**Data for the task**.
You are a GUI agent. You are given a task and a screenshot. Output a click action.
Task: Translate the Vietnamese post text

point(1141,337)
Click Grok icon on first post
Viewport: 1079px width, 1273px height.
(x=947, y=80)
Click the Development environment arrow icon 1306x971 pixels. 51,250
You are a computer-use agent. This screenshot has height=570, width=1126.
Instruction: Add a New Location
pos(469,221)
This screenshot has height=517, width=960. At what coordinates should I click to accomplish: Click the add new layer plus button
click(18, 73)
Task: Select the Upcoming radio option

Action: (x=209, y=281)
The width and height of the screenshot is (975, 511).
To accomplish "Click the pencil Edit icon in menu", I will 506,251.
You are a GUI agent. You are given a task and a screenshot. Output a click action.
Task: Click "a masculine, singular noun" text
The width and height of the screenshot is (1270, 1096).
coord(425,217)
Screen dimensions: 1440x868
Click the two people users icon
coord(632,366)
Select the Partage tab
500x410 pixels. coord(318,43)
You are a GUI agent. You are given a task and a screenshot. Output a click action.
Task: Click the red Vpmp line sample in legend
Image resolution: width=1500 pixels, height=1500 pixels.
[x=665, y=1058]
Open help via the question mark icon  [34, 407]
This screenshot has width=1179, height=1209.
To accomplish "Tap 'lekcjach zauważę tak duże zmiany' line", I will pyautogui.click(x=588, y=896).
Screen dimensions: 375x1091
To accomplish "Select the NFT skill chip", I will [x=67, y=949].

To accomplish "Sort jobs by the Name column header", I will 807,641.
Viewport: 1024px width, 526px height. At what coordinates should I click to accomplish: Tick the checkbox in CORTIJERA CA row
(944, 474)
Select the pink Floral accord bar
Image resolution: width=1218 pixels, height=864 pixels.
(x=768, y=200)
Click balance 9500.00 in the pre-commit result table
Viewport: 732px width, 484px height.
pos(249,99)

**Goal of the exercise**.
Print all of the entries again, exactly as written.

**The answer**.
You are a GUI agent. You are given a task and a screenshot. Output a click action.
Task: Translate the Vietnamese post text

point(1141,337)
Click Grok icon on first post
Viewport: 1079px width, 1273px height.
(x=947, y=80)
Click the Development environment arrow icon 1306x971 pixels. 51,250
You are a computer-use agent. This screenshot has height=570, width=1126.
Instruction: Add a New Location
pos(469,221)
This screenshot has height=517, width=960. At what coordinates should I click to accomplish: Click the add new layer plus button
click(18, 73)
Task: Select the Upcoming radio option

Action: (x=209, y=281)
The width and height of the screenshot is (975, 511).
To accomplish "Click the pencil Edit icon in menu", I will 506,251.
You are a GUI agent. You are given a task and a screenshot. Output a click action.
Task: Click "a masculine, singular noun" text
The width and height of the screenshot is (1270, 1096).
coord(425,217)
Screen dimensions: 1440x868
Click the two people users icon
coord(632,366)
Select the Partage tab
500x410 pixels. coord(318,43)
You are a GUI agent. You are given a task and a screenshot. Output a click action.
Task: Click the red Vpmp line sample in legend
Image resolution: width=1500 pixels, height=1500 pixels.
[x=665, y=1058]
Open help via the question mark icon  [34, 407]
This screenshot has width=1179, height=1209.
To accomplish "Tap 'lekcjach zauważę tak duże zmiany' line", I will pyautogui.click(x=588, y=896).
Screen dimensions: 375x1091
To accomplish "Select the NFT skill chip", I will [x=67, y=949].

To accomplish "Sort jobs by the Name column header", I will 807,641.
Viewport: 1024px width, 526px height. At what coordinates should I click to accomplish: Tick the checkbox in CORTIJERA CA row
(944, 474)
Select the pink Floral accord bar
Image resolution: width=1218 pixels, height=864 pixels.
(x=768, y=200)
Click balance 9500.00 in the pre-commit result table
Viewport: 732px width, 484px height.
pos(249,99)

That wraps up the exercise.